Published online by Cambridge University Press: 20 May 2010
Ecological risk assessment tries to predict the likely impacts of human activities on ecological systems (USEPA 1992). In the case of toxic chemicals, the raw materials for ecological risk assessment involve exposure assessment based on predictions or measurements of environmental concentrations of toxic chemicals and an assessment of hazards, i.e. the potential of those chemicals to cause ecological harm. Hazard assessment is generally based upon observations on survival, growth or reproduction in a few individuals in a few species. We shall refer to these responses as individuallevel variables. Variability in responses among species is expressed only in terms of differences in these traits as measured under standard laboratory conditions and hence only reflects physiological variability in sensitivity to chemicals. It is presumed that these kinds of observations are relevant for protecting populations and ecosystems. However, this raises at least three different questions, as follows.
(i) To what extent do individual-level variables underestimate or overestimate population-level responses?

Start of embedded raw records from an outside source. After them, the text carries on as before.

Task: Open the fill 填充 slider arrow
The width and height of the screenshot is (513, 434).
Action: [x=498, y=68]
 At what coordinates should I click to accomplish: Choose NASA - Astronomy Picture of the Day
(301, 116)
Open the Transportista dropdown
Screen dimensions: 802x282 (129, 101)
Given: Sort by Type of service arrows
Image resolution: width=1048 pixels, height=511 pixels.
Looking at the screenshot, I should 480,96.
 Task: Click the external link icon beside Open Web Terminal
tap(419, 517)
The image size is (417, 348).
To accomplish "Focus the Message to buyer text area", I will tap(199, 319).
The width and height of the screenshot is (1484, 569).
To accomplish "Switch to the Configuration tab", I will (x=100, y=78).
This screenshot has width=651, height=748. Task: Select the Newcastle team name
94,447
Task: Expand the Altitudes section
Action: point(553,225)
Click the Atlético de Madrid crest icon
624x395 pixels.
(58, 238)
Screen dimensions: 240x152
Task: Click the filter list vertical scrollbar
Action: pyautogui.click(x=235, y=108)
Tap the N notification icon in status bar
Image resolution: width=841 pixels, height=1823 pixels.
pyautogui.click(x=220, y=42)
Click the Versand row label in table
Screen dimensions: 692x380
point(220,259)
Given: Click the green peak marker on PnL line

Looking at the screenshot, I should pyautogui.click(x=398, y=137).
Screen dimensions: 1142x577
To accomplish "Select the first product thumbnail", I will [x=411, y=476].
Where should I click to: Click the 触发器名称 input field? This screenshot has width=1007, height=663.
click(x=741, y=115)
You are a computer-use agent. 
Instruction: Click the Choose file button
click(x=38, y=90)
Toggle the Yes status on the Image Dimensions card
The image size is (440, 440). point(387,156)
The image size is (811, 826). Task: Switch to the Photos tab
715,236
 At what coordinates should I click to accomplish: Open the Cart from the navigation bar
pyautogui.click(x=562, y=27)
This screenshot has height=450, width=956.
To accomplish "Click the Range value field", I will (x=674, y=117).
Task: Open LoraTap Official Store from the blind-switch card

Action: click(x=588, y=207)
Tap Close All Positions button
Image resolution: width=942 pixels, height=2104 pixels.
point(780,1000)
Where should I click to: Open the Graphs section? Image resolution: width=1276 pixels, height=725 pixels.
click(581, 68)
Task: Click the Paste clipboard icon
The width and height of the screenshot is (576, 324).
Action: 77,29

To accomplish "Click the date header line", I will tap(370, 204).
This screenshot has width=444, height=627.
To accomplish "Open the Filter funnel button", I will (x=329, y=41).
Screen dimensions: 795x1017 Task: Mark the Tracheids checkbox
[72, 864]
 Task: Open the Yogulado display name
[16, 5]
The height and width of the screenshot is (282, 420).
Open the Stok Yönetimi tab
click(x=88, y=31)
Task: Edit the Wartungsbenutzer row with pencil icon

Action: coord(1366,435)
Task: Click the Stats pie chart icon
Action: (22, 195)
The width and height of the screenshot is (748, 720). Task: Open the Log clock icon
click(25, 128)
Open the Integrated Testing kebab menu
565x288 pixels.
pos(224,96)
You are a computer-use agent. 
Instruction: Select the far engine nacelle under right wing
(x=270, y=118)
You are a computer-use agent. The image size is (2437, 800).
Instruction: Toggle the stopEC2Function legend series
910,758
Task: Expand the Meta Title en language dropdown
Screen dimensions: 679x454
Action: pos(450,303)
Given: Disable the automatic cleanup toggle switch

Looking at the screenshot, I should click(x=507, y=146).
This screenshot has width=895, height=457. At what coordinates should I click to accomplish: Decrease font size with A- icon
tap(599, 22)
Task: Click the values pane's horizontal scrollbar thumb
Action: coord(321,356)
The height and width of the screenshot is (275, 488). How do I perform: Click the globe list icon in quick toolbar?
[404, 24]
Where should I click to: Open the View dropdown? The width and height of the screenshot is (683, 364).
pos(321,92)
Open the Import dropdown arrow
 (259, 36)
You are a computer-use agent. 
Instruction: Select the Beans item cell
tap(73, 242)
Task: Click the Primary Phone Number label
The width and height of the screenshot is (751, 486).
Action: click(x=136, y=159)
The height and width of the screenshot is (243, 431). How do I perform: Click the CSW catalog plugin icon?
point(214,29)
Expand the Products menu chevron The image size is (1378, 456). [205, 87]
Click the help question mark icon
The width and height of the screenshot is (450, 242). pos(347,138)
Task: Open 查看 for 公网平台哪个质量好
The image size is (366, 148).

(ii) How do toxicant-caused changes in individual-level variables translate into changes in population dynamics for species with different life cycles?
(iii) To what extent are these relationships complicated by population-density effects?
We have addressed these questions, which go to the heart of the ecological relevance of ecotoxicology, using the population growth rate as an integrating concept. We have limited our attention to modelling the links between development, fecundity and survival to population growth rate.